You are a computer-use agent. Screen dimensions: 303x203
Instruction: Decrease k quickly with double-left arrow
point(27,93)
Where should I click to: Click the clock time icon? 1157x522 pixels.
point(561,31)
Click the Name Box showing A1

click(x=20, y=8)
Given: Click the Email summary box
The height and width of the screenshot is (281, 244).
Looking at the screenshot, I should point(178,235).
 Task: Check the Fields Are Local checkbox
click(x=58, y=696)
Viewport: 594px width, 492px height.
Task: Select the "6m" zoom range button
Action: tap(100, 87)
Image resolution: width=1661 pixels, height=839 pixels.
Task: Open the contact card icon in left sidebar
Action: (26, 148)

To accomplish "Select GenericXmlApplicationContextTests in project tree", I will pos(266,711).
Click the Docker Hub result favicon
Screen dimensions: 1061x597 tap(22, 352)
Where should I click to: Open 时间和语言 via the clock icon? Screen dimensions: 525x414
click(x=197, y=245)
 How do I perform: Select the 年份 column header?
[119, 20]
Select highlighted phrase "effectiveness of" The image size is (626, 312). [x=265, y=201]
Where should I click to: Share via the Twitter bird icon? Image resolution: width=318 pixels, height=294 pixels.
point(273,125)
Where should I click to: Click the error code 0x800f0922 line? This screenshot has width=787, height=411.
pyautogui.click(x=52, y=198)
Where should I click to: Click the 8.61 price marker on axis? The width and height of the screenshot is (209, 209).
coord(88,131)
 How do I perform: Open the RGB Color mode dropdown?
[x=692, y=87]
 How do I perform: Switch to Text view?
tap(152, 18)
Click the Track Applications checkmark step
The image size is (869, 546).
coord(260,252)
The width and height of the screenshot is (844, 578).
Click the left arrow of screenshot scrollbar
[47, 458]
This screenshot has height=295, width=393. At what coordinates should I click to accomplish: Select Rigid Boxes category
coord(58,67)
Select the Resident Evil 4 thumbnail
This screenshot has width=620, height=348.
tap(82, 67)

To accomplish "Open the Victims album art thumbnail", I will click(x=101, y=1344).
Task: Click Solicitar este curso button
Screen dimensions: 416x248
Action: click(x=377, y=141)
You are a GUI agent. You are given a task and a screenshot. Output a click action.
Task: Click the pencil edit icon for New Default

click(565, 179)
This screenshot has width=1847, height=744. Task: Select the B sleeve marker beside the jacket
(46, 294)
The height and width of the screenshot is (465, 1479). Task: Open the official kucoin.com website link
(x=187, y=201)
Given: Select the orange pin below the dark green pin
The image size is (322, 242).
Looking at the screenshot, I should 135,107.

**Your goal**
Copy the items above verbatim, from the line containing "Select highlighted phrase" through the line containing "(x=187, y=201)", including both of those lines.

**Response**
Select highlighted phrase "effectiveness of" The image size is (626, 312). [x=265, y=201]
Where should I click to: Share via the Twitter bird icon? Image resolution: width=318 pixels, height=294 pixels.
point(273,125)
Where should I click to: Click the error code 0x800f0922 line? This screenshot has width=787, height=411.
pyautogui.click(x=52, y=198)
Where should I click to: Click the 8.61 price marker on axis? The width and height of the screenshot is (209, 209).
coord(88,131)
 How do I perform: Open the RGB Color mode dropdown?
[x=692, y=87]
 How do I perform: Switch to Text view?
tap(152, 18)
Click the Track Applications checkmark step
The image size is (869, 546).
coord(260,252)
The width and height of the screenshot is (844, 578).
Click the left arrow of screenshot scrollbar
[47, 458]
This screenshot has height=295, width=393. At what coordinates should I click to accomplish: Select Rigid Boxes category
coord(58,67)
Select the Resident Evil 4 thumbnail
This screenshot has width=620, height=348.
tap(82, 67)

To accomplish "Open the Victims album art thumbnail", I will click(x=101, y=1344).
Task: Click Solicitar este curso button
Screen dimensions: 416x248
Action: click(x=377, y=141)
You are a GUI agent. You are given a task and a screenshot. Output a click action.
Task: Click the pencil edit icon for New Default

click(565, 179)
This screenshot has width=1847, height=744. Task: Select the B sleeve marker beside the jacket
(46, 294)
The height and width of the screenshot is (465, 1479). Task: Open the official kucoin.com website link
(x=187, y=201)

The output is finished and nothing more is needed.